La tutelle officiellement demandée par l'avocat de Chantale Cyr

L’avocat de Chantale Cyr, Me Éric Lebel, demande au ministre de l’Éducation la mise sous tutelle de la Commission scolaire des Rives-du-Saguenay (CSRS) afin de faire «cesser le harcèlement et le gaspillage de fonds publics».

Le Progrès a mis la main sur une lettre de neuf pages que le civiliste a fait parvenir au ministre Jean-François Roberge où il lui rappelle les grandes lignes de la décision du juge Guy Roy du Tribunal administratif du travail du Québec.

L’avocat a aussi indiqué que l’ancien gouvernement du Québec avait soumis la CSRS à des mesures de surveillance et que le ministre actuel avait fait de même en septembre en y envoyant un accompagnateur.

Si la présidente Liz Gagné et les commissaires ne quittent pas leur fonction dans les jours à venir, Me Lebel demande au ministre d’appliquer l’article 479 de la Loi sur l’instruction publique qui donne le pouvoir au ministre d’agir dans une pareille situation.

L’article de loi précise que le gouvernement peut, pendant ou après la tenue d’une vérification ou d’une enquête, ordonner que toutes les fonctions ou les pouvoirs, ou une partie de ceux-ci, d’une commission scolaire ou du Comité de gestion soient suspendus pour une période d’au plus six mois et nommer un administrateur qui exerce les fonctions et pouvoirs du conseil des commissaires.

«Par conséquent, vous êtes le seul à pouvoir intervenir puisque vous êtes responsable de l’application de la loi en vertu de l’article 725 de la Loi sur l’instruction publique.»

«Dans ces circonstances et pour toutes ces raisons, nous vous demandons formellement de suspendre les fonctions et pouvoirs de la CSRS dans les plus brefs délais afin de faire cesser le harcèlement, le gaspillage de fonds publics et d’assurer aux employés un climat favorisant des conditions propices à l’épanouissement, au bien-être et à la sécurité des personnes», écrit Me Lebel.

Report

Parlant de l’argent public, Me Lebel a appris que les dirigeants de la commission scolaire ont demandé au juge Roy de reporter de 30 jours supplémentaires la rencontre visant à établir les mesures de réparation pour Chantale Cyr et déterminer les montants à lui verser pour son congédiement illégal et le harcèlement psychologique.

«Nous nous opposons formellement au report.

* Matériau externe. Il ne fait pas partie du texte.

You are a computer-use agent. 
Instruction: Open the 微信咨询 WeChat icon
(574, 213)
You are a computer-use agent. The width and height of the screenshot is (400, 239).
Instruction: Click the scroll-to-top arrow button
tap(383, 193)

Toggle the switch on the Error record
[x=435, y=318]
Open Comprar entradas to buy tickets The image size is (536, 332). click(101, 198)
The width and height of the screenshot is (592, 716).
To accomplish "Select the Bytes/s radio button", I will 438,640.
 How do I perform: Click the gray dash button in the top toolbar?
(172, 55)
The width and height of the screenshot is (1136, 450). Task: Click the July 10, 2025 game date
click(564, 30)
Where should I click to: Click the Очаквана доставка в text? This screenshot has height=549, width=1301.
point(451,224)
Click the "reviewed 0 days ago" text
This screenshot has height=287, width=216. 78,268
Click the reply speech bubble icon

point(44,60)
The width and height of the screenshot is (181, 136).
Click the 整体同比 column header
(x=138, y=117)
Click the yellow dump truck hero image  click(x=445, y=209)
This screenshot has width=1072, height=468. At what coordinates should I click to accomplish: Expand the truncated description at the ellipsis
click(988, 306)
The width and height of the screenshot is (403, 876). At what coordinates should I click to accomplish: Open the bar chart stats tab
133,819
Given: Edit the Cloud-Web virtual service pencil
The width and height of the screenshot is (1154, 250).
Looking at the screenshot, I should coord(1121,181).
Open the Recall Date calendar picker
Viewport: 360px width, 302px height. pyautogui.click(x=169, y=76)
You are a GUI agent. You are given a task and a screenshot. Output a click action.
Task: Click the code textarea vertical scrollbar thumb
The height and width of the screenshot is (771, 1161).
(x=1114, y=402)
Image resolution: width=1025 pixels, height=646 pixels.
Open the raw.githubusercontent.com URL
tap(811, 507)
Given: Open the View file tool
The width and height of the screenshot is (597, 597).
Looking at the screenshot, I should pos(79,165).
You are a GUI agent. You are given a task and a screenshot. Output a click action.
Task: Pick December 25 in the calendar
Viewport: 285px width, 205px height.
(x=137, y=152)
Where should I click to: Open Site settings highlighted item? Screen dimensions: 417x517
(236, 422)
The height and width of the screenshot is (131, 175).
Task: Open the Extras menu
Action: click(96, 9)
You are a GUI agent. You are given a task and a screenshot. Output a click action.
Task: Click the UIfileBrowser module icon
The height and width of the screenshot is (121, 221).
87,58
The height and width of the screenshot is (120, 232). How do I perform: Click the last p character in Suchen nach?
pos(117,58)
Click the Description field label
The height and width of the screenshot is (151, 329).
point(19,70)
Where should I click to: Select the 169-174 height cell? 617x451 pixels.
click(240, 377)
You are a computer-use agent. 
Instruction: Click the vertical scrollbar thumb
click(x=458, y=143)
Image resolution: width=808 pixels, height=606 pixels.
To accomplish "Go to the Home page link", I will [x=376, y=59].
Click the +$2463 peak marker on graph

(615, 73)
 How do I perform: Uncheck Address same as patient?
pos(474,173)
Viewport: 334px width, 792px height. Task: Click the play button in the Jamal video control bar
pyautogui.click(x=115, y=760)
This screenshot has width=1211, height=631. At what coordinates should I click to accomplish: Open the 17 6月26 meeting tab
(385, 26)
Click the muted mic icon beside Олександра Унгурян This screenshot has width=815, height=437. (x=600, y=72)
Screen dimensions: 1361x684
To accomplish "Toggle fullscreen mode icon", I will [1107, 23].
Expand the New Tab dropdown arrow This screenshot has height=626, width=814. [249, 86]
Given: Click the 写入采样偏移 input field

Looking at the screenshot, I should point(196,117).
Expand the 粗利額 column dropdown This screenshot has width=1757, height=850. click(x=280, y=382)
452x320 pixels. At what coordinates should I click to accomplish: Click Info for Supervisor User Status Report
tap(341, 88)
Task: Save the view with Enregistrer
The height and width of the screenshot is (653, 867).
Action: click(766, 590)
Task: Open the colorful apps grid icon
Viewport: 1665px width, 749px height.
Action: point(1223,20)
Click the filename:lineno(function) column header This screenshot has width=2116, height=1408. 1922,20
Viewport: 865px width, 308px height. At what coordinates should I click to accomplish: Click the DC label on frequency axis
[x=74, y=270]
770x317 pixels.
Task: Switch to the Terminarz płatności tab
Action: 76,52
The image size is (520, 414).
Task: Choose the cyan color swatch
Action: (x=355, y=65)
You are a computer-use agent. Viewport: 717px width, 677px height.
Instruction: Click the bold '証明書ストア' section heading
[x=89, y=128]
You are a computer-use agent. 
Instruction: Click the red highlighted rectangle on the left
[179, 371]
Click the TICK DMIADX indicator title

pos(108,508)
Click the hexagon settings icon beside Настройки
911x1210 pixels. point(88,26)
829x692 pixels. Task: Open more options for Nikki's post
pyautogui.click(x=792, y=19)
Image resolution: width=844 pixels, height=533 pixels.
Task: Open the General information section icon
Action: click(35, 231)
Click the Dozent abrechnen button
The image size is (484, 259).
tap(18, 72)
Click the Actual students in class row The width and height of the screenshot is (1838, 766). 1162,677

Tout ce qu’ils veulent, c’est de prolonger le dossier et augmenter les honoraires des avocats. C’est indécent comme façon de faire et cette manière de charger des honoraires», a exprimé Me Lebel, lors d’un entretien.

Celui-ci s’est aussi dit en accord avec les propos du ministre Roberge sur le fait que la CSRS avait englouti des sommes importantes dans une cause vaine et sans fondement.